▸ **What you are asked to do**
Go through the material below and copy each line where the word "agent" appears.

▸ **Provided material**
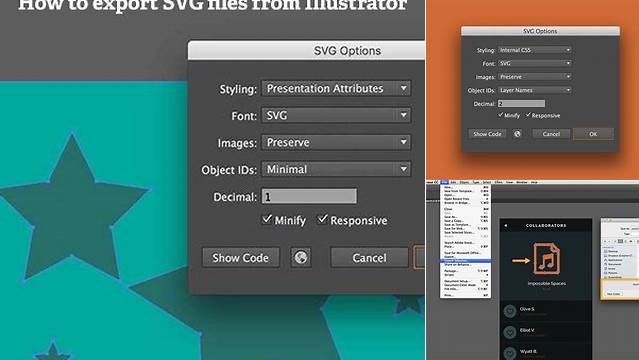639x360 pixels.
Task: Open the Internal CSS styling dropdown
Action: pos(535,50)
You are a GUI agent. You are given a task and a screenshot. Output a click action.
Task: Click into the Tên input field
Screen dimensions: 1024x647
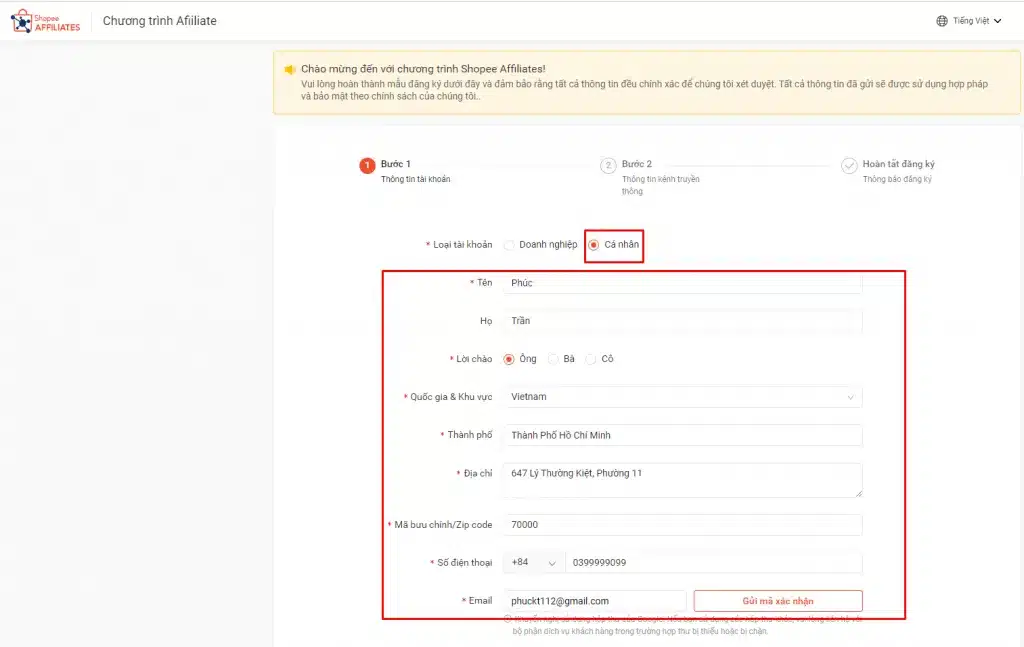681,283
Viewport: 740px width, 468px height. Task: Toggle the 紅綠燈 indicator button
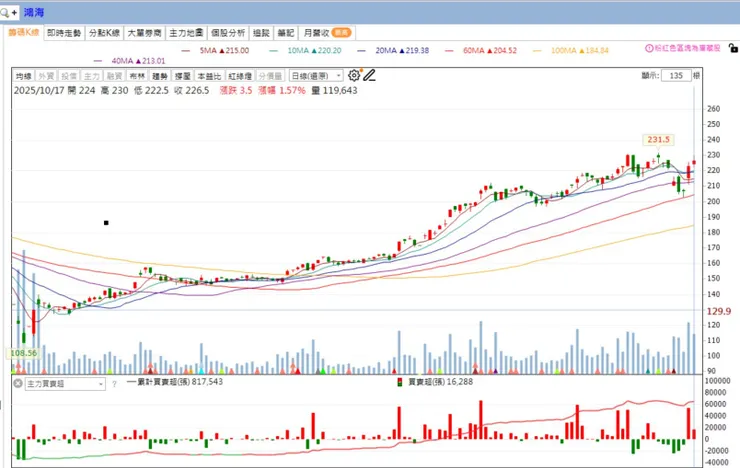pyautogui.click(x=240, y=76)
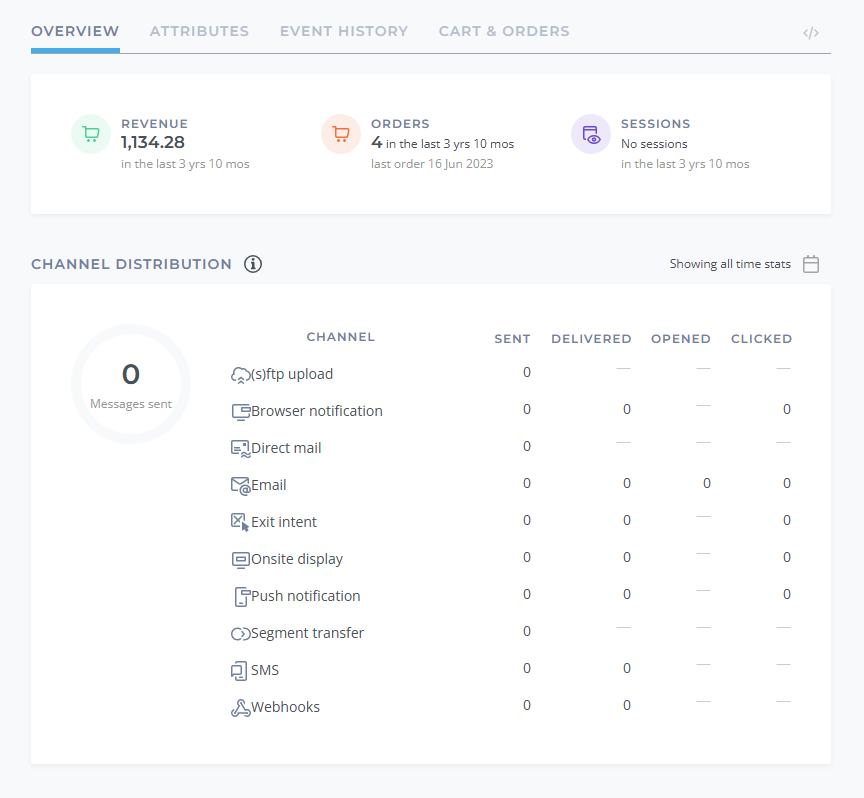The width and height of the screenshot is (864, 798).
Task: Click the Browser notification channel icon
Action: 241,412
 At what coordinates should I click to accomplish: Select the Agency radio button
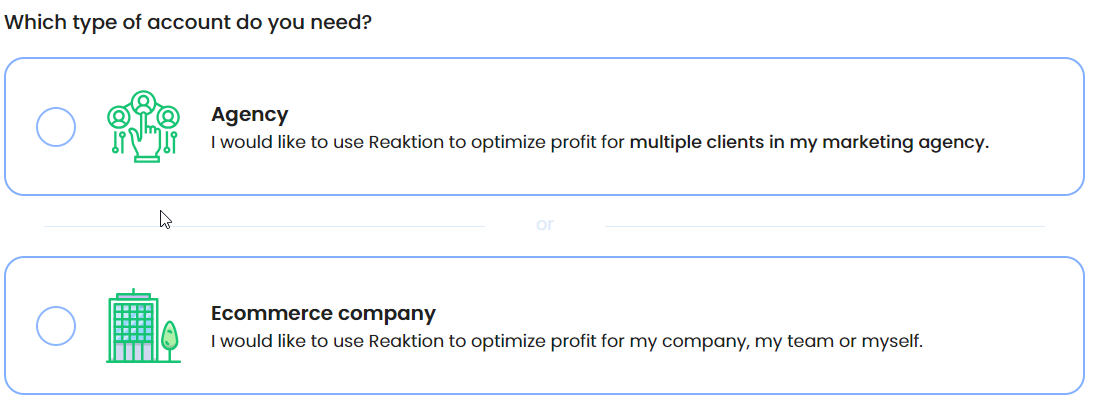(55, 127)
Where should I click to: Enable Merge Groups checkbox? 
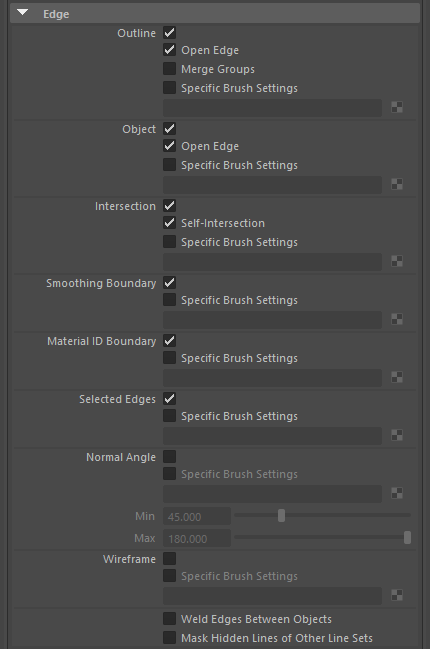point(169,69)
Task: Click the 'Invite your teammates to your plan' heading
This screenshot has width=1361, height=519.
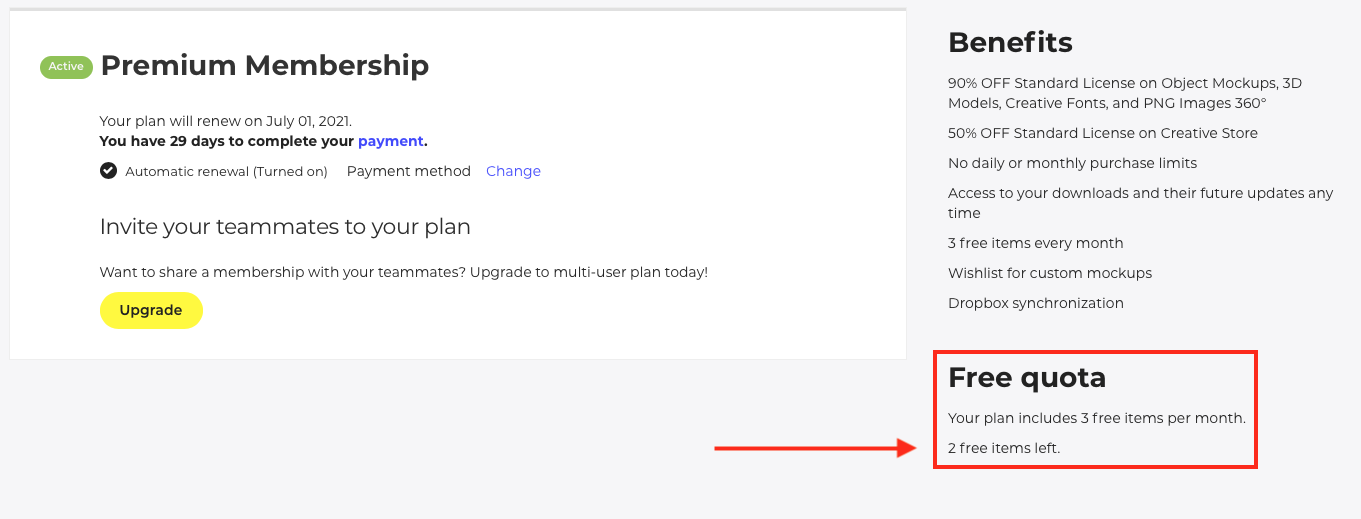Action: pos(285,227)
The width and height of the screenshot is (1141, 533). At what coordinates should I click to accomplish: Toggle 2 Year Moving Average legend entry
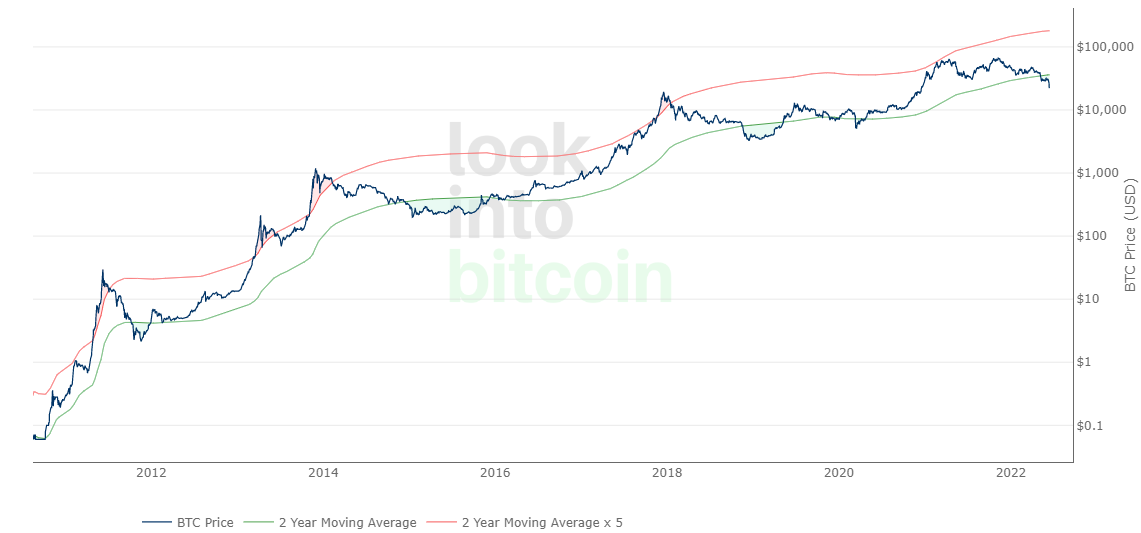click(330, 522)
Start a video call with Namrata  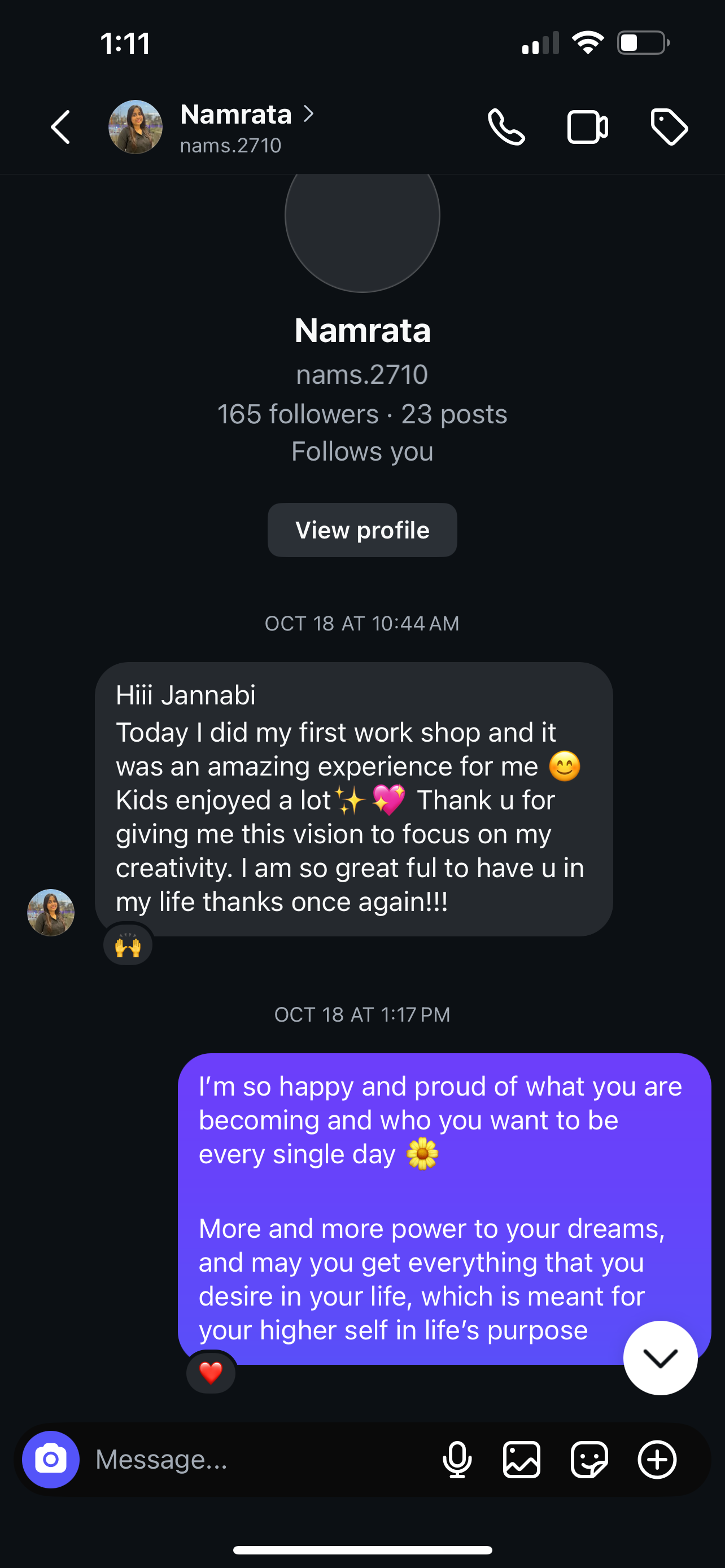pyautogui.click(x=587, y=127)
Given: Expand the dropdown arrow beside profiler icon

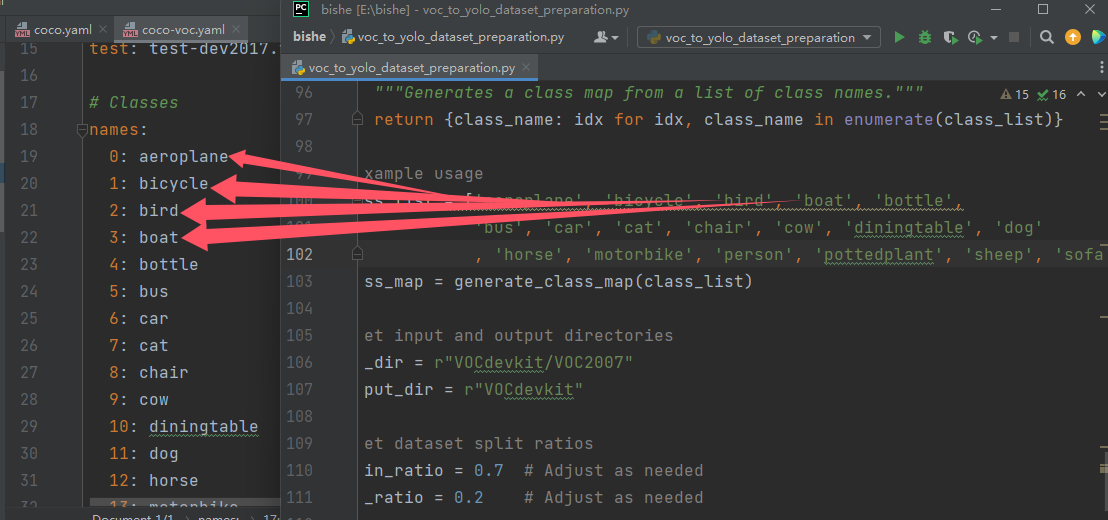Looking at the screenshot, I should point(994,37).
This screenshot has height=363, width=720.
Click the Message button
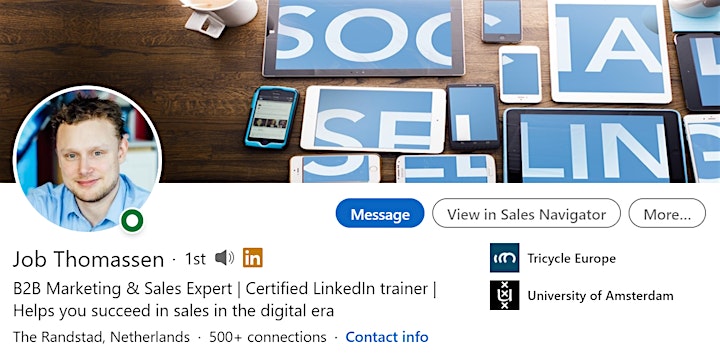(x=380, y=213)
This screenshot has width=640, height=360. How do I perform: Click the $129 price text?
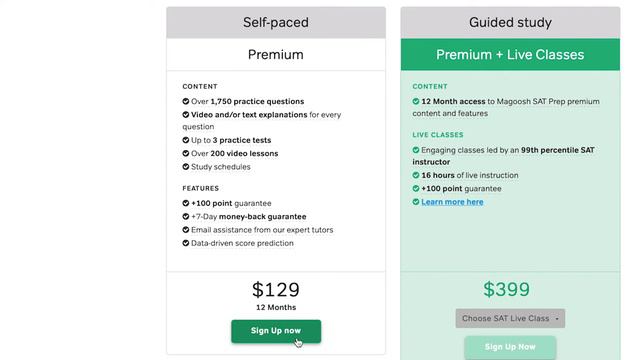[x=276, y=290]
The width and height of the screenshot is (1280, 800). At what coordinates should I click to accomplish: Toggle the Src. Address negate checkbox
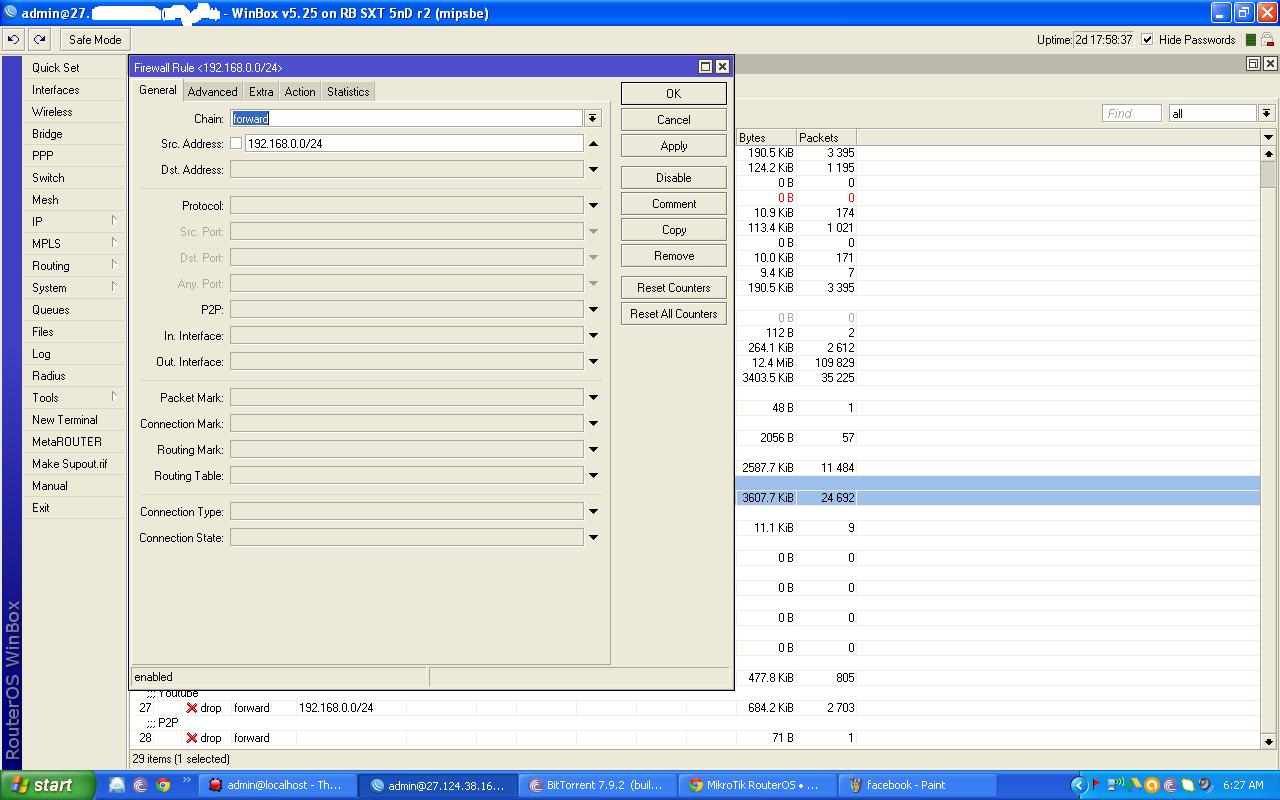tap(236, 144)
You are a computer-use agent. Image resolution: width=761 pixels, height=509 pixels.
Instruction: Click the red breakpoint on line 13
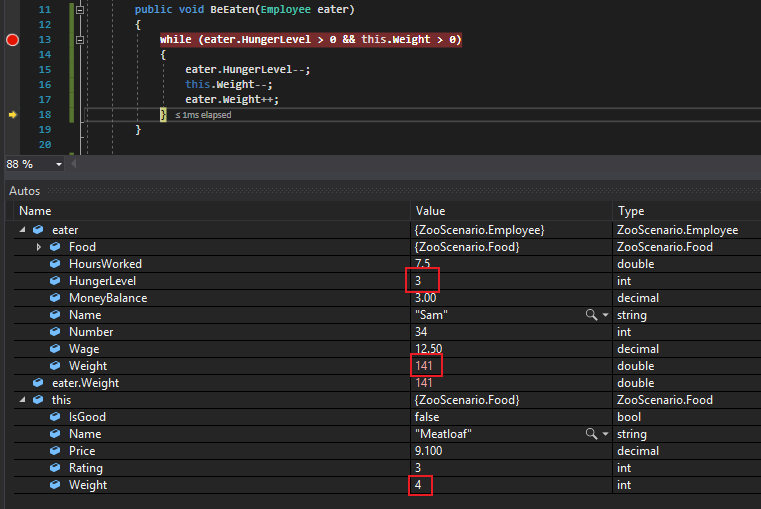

▸ **Answer section**
You are a GUI agent. You are given a task and a screenshot. Output a click action.
You are a computer-use agent. Image resolution: width=761 pixels, height=509 pixels.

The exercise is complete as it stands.